- [What the exercise asks]:
Rewrite the records below with "computer-use agent" changed to "desktop agent" wherever it occurs, keeping everything else the same.

Element and text position data
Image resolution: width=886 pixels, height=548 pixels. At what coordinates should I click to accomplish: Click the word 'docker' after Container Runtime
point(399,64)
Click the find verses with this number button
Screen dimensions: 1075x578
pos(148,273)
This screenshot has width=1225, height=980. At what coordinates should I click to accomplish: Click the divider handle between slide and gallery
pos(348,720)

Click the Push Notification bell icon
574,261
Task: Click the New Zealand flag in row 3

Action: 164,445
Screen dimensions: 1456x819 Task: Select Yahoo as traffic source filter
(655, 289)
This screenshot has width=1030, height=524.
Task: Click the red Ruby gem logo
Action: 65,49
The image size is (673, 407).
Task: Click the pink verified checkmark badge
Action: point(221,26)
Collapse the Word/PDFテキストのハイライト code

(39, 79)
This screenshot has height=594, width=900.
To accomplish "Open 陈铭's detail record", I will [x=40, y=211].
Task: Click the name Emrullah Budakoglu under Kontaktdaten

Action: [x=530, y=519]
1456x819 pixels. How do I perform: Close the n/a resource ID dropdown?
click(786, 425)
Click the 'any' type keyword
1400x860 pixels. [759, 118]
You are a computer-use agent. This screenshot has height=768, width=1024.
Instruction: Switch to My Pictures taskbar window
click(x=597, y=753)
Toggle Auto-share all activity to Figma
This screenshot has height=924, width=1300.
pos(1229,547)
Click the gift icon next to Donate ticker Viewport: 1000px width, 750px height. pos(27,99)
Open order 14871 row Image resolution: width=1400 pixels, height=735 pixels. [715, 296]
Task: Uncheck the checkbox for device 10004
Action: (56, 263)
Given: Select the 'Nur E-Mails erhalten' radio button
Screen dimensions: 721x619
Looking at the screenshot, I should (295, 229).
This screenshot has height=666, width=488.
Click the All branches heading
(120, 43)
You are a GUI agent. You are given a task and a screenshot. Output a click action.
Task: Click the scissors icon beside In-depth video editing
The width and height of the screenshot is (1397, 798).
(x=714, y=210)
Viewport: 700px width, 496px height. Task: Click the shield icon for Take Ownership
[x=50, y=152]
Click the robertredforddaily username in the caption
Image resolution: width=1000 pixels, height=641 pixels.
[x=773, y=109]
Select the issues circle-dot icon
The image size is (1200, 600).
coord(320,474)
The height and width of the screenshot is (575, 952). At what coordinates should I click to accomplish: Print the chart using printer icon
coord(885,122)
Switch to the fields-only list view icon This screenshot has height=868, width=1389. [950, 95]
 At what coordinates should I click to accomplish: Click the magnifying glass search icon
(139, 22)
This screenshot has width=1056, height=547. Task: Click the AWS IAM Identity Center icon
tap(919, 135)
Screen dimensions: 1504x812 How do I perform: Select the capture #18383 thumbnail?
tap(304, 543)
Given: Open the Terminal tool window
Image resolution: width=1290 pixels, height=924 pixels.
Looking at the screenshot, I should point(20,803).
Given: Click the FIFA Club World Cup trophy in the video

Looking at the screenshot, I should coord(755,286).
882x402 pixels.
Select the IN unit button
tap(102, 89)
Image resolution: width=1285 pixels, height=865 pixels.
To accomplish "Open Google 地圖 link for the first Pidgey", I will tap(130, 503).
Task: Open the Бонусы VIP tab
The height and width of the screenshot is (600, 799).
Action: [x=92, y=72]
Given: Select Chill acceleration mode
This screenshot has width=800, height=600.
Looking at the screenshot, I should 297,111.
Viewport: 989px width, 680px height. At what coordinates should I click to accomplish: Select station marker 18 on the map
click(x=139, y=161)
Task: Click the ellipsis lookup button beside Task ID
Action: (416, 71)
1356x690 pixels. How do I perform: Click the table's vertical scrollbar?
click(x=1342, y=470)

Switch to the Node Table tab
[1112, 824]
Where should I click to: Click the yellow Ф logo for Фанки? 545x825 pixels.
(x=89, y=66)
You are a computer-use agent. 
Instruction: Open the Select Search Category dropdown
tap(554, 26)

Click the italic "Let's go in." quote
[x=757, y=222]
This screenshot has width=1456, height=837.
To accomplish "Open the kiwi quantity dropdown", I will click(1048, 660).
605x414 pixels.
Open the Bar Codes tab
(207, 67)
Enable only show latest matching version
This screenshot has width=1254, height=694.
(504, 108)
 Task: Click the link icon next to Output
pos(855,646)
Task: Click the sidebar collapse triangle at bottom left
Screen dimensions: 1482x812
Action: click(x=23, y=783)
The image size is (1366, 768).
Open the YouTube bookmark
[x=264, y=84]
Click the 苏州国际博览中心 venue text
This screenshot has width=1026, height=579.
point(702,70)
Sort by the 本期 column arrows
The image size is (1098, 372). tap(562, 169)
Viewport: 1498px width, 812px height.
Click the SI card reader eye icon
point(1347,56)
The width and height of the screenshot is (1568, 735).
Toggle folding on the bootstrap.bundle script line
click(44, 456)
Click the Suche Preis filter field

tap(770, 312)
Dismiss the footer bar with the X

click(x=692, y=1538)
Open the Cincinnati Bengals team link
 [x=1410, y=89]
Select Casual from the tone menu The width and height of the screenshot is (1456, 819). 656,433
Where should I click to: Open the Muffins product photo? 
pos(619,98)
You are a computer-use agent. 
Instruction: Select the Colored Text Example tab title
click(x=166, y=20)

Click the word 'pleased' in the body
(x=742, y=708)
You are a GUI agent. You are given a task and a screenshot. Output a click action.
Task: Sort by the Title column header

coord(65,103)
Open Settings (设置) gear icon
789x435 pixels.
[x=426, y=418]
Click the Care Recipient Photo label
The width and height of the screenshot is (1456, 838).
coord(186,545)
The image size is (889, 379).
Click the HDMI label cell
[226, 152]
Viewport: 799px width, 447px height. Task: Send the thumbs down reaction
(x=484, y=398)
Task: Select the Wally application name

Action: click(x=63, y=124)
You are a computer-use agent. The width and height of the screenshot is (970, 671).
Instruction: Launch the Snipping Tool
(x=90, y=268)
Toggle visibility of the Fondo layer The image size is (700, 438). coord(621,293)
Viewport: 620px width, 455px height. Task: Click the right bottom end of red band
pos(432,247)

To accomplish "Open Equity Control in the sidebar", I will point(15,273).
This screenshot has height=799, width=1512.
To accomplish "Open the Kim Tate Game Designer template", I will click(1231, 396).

- [Finished exercise]:
Image resolution: width=886 pixels, height=548 pixels. At what coordinates should I click to accomplish: Click the word 'docker' after Container Runtime
point(399,64)
Click the find verses with this number button
Screen dimensions: 1075x578
pos(148,273)
This screenshot has width=1225, height=980. At what coordinates should I click to accomplish: Click the divider handle between slide and gallery
pos(348,720)

Click the Push Notification bell icon
574,261
Task: Click the New Zealand flag in row 3

Action: 164,445
Screen dimensions: 1456x819 Task: Select Yahoo as traffic source filter
(655, 289)
This screenshot has width=1030, height=524.
Task: Click the red Ruby gem logo
Action: 65,49
The image size is (673, 407).
Task: Click the pink verified checkmark badge
Action: point(221,26)
Collapse the Word/PDFテキストのハイライト code

(39, 79)
This screenshot has height=594, width=900.
To accomplish "Open 陈铭's detail record", I will [x=40, y=211].
Task: Click the name Emrullah Budakoglu under Kontaktdaten

Action: [x=530, y=519]
1456x819 pixels. How do I perform: Close the n/a resource ID dropdown?
click(786, 425)
Click the 'any' type keyword
1400x860 pixels. [759, 118]
You are a desktop agent. This screenshot has height=768, width=1024.
Instruction: Switch to My Pictures taskbar window
click(x=597, y=753)
Toggle Auto-share all activity to Figma
This screenshot has height=924, width=1300.
pos(1229,547)
Click the gift icon next to Donate ticker Viewport: 1000px width, 750px height. pos(27,99)
Open order 14871 row Image resolution: width=1400 pixels, height=735 pixels. [715, 296]
Task: Uncheck the checkbox for device 10004
Action: (56, 263)
Given: Select the 'Nur E-Mails erhalten' radio button
Screen dimensions: 721x619
Looking at the screenshot, I should (295, 229).
This screenshot has height=666, width=488.
Click the All branches heading
(120, 43)
You are a GUI agent. You are given a task and a screenshot. Output a click action.
Task: Click the scissors icon beside In-depth video editing
The width and height of the screenshot is (1397, 798).
(x=714, y=210)
Viewport: 700px width, 496px height. Task: Click the shield icon for Take Ownership
[x=50, y=152]
Click the robertredforddaily username in the caption
Image resolution: width=1000 pixels, height=641 pixels.
[x=773, y=109]
Select the issues circle-dot icon
The image size is (1200, 600).
coord(320,474)
The height and width of the screenshot is (575, 952). At what coordinates should I click to accomplish: Print the chart using printer icon
coord(885,122)
Switch to the fields-only list view icon This screenshot has height=868, width=1389. [950, 95]
 At what coordinates should I click to accomplish: Click the magnifying glass search icon
(139, 22)
This screenshot has width=1056, height=547. Task: Click the AWS IAM Identity Center icon
tap(919, 135)
Screen dimensions: 1504x812 How do I perform: Select the capture #18383 thumbnail?
tap(304, 543)
Given: Open the Terminal tool window
Image resolution: width=1290 pixels, height=924 pixels.
Looking at the screenshot, I should point(20,803).
Given: Click the FIFA Club World Cup trophy in the video

Looking at the screenshot, I should coord(755,286).
882x402 pixels.
Select the IN unit button
tap(102, 89)
Image resolution: width=1285 pixels, height=865 pixels.
To accomplish "Open Google 地圖 link for the first Pidgey", I will tap(130, 503).
Task: Open the Бонусы VIP tab
The height and width of the screenshot is (600, 799).
Action: [x=92, y=72]
Given: Select Chill acceleration mode
This screenshot has width=800, height=600.
Looking at the screenshot, I should 297,111.
Viewport: 989px width, 680px height. At what coordinates should I click to accomplish: Select station marker 18 on the map
click(x=139, y=161)
Task: Click the ellipsis lookup button beside Task ID
Action: (416, 71)
1356x690 pixels. How do I perform: Click the table's vertical scrollbar?
click(x=1342, y=470)

Switch to the Node Table tab
[1112, 824]
Where should I click to: Click the yellow Ф logo for Фанки? 545x825 pixels.
(x=89, y=66)
You are a desktop agent. 
Instruction: Open the Select Search Category dropdown
tap(554, 26)

Click the italic "Let's go in." quote
[x=757, y=222]
This screenshot has width=1456, height=837.
To accomplish "Open the kiwi quantity dropdown", I will click(1048, 660).
605x414 pixels.
Open the Bar Codes tab
(207, 67)
Enable only show latest matching version
This screenshot has width=1254, height=694.
(504, 108)
 Task: Click the link icon next to Output
pos(855,646)
Task: Click the sidebar collapse triangle at bottom left
Screen dimensions: 1482x812
Action: click(x=23, y=783)
The image size is (1366, 768).
Open the YouTube bookmark
[x=264, y=84]
Click the 苏州国际博览中心 venue text
This screenshot has width=1026, height=579.
point(702,70)
Sort by the 本期 column arrows
The image size is (1098, 372). tap(562, 169)
Viewport: 1498px width, 812px height.
Click the SI card reader eye icon
point(1347,56)
The width and height of the screenshot is (1568, 735).
Toggle folding on the bootstrap.bundle script line
click(44, 456)
Click the Suche Preis filter field

tap(770, 312)
Dismiss the footer bar with the X

click(x=692, y=1538)
Open the Cincinnati Bengals team link
 [x=1410, y=89]
Select Casual from the tone menu The width and height of the screenshot is (1456, 819). 656,433
Where should I click to: Open the Muffins product photo? 
pos(619,98)
You are a desktop agent. 
Instruction: Select the Colored Text Example tab title
click(x=166, y=20)

Click the word 'pleased' in the body
(x=742, y=708)
You are a GUI agent. You are given a task and a screenshot. Output a click action.
Task: Sort by the Title column header

coord(65,103)
Open Settings (设置) gear icon
789x435 pixels.
[x=426, y=418]
Click the Care Recipient Photo label
The width and height of the screenshot is (1456, 838).
coord(186,545)
The image size is (889, 379).
Click the HDMI label cell
[226, 152]
Viewport: 799px width, 447px height. Task: Send the thumbs down reaction
(x=484, y=398)
Task: Select the Wally application name

Action: click(x=63, y=124)
You are a desktop agent. The width and height of the screenshot is (970, 671).
Instruction: Launch the Snipping Tool
(x=90, y=268)
Toggle visibility of the Fondo layer The image size is (700, 438). coord(621,293)
Viewport: 620px width, 455px height. Task: Click the right bottom end of red band
pos(432,247)

To accomplish "Open Equity Control in the sidebar", I will point(15,273).
This screenshot has height=799, width=1512.
To accomplish "Open the Kim Tate Game Designer template", I will click(1231, 396).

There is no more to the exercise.